А куда пойдёшь? Ни работы, ни учёбы. Как там у Виктора Цоя: «Время есть, а денег нет, и в гости некуда пойти!» И пришлось мне принять приглашение Людмилы Дмитриевны.
–Погрейся, Аллочка. Попей чайку. Извини, что на хлебушек у меня нет для тебя колбаски.
И я сижу на кухне, где все четыре конфорки горят махровыми голубыми ромашками, пью вкусный крупнолистовой чай, заваренный прямо в большой белой чашке, с толстыми ломтями мягкого белого хлеба.
Мне всегда хотелось попить с Татьяной Ивановной чаю. Не потому, что я голодная,– просто это сближает. Мне всегда хотелось сделать для неё хоть что-нибудь хорошее. Как-то я принесла вафельный торт, но она сказала брюзгливо:
–Алла, я толстая, так что – никаких тортов…Ты лучше съешь его со своими друзьями.

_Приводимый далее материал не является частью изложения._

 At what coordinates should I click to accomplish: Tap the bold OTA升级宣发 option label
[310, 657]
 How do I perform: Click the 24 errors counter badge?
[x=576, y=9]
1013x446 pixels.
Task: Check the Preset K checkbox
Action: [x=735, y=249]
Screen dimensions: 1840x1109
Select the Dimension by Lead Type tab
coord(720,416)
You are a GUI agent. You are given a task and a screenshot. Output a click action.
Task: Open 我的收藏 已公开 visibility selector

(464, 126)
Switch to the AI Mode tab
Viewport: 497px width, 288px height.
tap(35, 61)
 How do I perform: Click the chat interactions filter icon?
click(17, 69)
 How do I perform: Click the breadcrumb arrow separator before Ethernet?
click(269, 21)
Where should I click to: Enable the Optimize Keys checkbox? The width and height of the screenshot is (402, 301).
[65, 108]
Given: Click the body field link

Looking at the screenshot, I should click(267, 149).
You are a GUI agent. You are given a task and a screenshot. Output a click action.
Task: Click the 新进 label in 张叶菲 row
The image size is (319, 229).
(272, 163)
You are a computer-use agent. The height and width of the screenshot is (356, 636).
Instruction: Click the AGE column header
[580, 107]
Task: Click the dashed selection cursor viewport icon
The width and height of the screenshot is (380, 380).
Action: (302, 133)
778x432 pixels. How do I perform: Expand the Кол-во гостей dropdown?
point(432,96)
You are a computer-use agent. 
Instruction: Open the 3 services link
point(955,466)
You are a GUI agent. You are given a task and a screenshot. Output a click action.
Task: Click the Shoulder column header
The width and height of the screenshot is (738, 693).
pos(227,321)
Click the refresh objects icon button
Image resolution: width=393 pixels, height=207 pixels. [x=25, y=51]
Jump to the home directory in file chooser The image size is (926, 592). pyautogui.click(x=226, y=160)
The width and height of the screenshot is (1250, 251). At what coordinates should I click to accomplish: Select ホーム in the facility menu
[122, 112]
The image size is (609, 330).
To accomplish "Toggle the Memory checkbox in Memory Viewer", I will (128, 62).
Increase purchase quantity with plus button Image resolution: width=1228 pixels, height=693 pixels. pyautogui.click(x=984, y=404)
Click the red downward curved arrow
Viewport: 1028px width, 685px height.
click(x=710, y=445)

И мне было стыдно признаться, что у меня нет друзей.
И кухню она всегда закрывала от меня своим могучим телом, как будто там было что-то секретное. И я подумала: а вдруг Людмилу Дмитриевну будут ругать за то, что она без спросу пустила меня в кухню?
Конечно же, она скучала, посетителей было мало. Она считала, что я прихожу её развлекать, а я просто метила на её место.
–Алла, а ты песни любишь? Я вот песни люблю, мне нравится Ярослав Евдокимов. И ещё «Золотое кольцо», «У церкви стояла карета» на стихи Лермонтова… Аллочка, а у тебя мальчик есть?
–Да нет, что вы!– пугаюсь я.
–Что же семья с тобой делает! Мальчик, чтобы общаться, а ты сразу думаешь, что с ним делать невесть что! Вот и друзей у тебя нет… А годы уходят, их не вернуть. Мне жаль тебя.
И зачем я сюда пришла? Но здесь всё же чуть лучше, чем с пьяным, орущим отчимом.
Глава шестая.
Собрались три чертовки.
Сошлись чертовки на перекрёстке,
На перекрёстке трёх дорог.
Сошлись к полночи, и месяц жёсткий
Висел вверху, кривя свой рог.
Зинаида Гиппиус, «Мудрость»,1908.
На следующий день дали отопление. Я в своей тоске по нормальной жизни дошла до того, что утром пошла на станцию, где до одиннадцати прождала Татьяну Ивановну. Я была уверена, что она сегодня поедет на Кропоткинскую и возьмёт меня с собой. Вдруг в толпе мелькнул её кирпичный плащ, я кинулась туда, но это оказалась не она. И я проводила глазами поезд на 10.32, и ушла. В холоде горели жёлтые факелы деревьев.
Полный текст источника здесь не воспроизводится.